We who have completed combined training programs can respond to this action by the APM and its subcommittee on subspecialization in two ways. We can feel that we have been excluded from an important professional accreditation procedure and abandoned by the APM or we can recognize the value that we bring to the care of patients with comorbid medical and psychiatric illness and foster our own professional identity independent, but coordinated with, the agenda of consultation psychiatrists. We remain in the business of caring for patients with concurrent illness. The first response is self-defeating and non-productive. The second opens opportunities for those with combined training which may not even be available as a part of the new subspecialty. Also it may be entirely possible for individual dual residency programs to modify their rotations and curriculum content to satisfy the requirements to sit the "psychosomatics" exam.

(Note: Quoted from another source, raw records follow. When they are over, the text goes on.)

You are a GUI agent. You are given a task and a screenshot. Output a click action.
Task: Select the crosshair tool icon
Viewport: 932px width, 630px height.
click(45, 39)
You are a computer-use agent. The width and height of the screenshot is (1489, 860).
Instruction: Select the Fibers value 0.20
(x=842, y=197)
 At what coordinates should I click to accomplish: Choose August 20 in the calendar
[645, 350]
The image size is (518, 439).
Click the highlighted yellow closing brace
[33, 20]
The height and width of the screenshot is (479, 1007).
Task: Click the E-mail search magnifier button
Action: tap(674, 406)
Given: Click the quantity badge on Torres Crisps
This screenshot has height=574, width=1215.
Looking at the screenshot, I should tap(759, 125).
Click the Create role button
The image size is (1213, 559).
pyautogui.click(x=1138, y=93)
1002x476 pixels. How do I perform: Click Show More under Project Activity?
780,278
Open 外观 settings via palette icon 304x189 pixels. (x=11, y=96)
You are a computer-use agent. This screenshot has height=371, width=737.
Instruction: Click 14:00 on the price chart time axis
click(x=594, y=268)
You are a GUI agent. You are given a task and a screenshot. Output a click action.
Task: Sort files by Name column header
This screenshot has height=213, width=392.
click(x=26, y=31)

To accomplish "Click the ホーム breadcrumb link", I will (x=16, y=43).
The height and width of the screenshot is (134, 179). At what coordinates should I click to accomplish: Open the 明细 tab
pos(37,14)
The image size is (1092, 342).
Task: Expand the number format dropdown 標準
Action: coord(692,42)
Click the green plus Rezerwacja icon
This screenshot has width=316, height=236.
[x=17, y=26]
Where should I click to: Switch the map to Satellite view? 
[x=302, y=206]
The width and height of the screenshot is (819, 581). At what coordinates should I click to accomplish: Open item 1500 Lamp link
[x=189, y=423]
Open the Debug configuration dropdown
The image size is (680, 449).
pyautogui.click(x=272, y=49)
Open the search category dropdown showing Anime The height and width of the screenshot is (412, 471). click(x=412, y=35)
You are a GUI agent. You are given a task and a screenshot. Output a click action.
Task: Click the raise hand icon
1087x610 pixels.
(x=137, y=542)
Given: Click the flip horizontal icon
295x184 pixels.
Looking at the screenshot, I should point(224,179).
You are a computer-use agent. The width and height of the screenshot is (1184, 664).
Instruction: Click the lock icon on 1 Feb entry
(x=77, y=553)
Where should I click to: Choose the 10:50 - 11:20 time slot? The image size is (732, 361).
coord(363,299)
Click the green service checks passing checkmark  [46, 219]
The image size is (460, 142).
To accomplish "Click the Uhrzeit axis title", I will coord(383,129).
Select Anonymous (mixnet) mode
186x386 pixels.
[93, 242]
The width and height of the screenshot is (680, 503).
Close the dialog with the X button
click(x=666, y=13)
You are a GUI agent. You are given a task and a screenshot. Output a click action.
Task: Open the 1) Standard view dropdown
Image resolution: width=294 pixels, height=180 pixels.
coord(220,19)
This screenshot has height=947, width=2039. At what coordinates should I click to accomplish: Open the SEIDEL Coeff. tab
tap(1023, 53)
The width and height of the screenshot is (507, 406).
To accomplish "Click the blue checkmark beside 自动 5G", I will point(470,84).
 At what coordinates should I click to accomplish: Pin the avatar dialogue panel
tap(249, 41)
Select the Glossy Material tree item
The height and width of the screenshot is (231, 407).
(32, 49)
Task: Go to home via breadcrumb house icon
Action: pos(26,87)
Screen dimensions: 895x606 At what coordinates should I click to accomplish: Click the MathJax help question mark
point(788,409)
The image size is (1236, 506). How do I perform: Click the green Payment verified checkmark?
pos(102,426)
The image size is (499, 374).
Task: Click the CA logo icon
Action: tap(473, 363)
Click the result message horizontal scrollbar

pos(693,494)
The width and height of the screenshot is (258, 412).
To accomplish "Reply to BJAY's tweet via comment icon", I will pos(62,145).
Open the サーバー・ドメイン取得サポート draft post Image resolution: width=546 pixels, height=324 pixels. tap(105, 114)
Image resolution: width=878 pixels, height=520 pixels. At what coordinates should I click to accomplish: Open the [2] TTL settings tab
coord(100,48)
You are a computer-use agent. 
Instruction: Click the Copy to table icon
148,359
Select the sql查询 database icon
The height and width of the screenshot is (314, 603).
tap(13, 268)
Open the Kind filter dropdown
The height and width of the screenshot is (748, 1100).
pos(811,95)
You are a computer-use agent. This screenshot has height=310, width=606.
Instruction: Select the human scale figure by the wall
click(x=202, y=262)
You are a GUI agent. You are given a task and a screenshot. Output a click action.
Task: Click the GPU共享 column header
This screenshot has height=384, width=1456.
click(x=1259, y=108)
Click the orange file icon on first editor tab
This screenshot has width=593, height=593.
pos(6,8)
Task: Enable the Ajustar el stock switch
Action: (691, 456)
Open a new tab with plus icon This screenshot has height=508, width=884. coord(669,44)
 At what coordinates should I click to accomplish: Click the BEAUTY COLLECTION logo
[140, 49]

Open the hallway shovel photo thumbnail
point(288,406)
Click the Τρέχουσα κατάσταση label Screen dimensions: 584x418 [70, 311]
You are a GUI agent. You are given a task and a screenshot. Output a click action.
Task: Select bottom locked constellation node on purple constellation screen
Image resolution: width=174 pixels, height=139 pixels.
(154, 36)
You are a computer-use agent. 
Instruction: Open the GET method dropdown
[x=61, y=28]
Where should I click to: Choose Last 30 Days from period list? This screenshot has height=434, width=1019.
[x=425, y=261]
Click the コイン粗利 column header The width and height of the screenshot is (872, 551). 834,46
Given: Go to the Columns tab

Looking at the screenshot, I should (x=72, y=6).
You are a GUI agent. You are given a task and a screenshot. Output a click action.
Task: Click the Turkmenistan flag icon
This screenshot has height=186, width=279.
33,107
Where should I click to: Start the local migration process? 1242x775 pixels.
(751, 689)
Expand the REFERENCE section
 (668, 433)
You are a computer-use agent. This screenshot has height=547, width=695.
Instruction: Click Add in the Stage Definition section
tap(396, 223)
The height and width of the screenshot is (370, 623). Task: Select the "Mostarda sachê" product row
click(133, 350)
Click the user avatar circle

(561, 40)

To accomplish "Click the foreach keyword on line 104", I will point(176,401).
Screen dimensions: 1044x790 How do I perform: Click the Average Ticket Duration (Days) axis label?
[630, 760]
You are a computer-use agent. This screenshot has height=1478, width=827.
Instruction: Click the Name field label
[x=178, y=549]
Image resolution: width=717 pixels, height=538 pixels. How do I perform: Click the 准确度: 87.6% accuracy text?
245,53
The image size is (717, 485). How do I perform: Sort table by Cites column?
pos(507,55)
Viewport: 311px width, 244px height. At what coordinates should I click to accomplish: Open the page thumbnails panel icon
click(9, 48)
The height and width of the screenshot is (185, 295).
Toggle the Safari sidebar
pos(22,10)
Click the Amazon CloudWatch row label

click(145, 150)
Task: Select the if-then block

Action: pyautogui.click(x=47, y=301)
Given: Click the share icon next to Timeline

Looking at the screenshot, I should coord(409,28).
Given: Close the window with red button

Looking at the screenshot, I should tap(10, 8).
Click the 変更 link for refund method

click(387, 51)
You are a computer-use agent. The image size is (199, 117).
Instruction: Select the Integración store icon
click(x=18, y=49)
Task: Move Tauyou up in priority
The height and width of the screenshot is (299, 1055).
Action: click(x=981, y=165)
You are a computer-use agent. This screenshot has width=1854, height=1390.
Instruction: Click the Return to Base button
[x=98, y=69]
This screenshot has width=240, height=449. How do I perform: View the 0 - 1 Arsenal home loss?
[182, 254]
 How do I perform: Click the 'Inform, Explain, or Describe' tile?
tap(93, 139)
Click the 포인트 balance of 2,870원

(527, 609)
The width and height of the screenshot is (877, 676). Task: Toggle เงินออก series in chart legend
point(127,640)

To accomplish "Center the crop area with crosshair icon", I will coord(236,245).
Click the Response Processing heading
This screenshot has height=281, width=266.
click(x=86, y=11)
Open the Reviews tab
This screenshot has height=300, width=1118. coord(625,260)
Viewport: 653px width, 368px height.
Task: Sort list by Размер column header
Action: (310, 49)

Those with combined training already have board eligibility in two or more specialties. Taking another test will not change their credentials. In fact, having credentials in two specialties in many ways carries greater prestige and has greater versatility than a subspecialty in C-L since members of this group are accepted by at least two guilds, can practice in two independent areas of medicine if they choose, can be reimbursed for services by both psychiatric and non-psychiatric payers, and can implement add to the quality of care their patients receive because of their expertise. Furthermore, they are not hampered by the need to take additional training after residency to be recognized for the contributions that they make and already take two certifying examinations which in concert are significantly more difficult than an examination that would be produced for a C-L subspecialty.

It is now time for those with combined training to think about how they are going to forward their own agenda. They can do this while they support the efforts of their colleagues in C-L psychiatry who wish to be recognized for their specialty contributions to patients with medical and psychiatric illness. We are not adversaries. We just approach our interest in caring for these complicated patients in different ways.

So what can we do? First, we should recognize that we already have enough examinations to take. Let's concentrate on completing and remaining certified in our chosen combined disciplines. Second, let's establish our own name recognition. I have always called myself an "internist-psychiatrist" with the expectation that people will recognize by my saying that that I practice both. We now have family practice-psychiatrists, pediatric-psychiatrists, and neurologist-psychiatrists who can call themselves these names. With proper publicity about what this means, our colleagues and patients (and payers) will come to recognize the added value we bring to patient care.

Third, we can focus our efforts on developing clinical settings in which our special expertise can be best utilized. For instance, internist-psychiatrists may be inclined to coordinate and develop inpatient integrated treatment programs while family practice-psychiatrists would be more interested in outpatient integrated programs. Others may choose to focus on the care of patients with medically compromised eating disorders, assessment and treatment of chronic pain complaints, patients with delirium, etc.

These are just some suggestions about areas in which the coordinated effort and thought of both those with C-L subspecialty status and combined training can lead to innovative improvements in the care our patients receive. To this point, those with combined training have forged an alliance with C-L psychiatrists. This should continue since both bring valuable skills to the clinical arena. Now, however, is also a time when those with combined training develop and foster their own identity, moving the field of medicine forward using their specially honed knowledge and experience.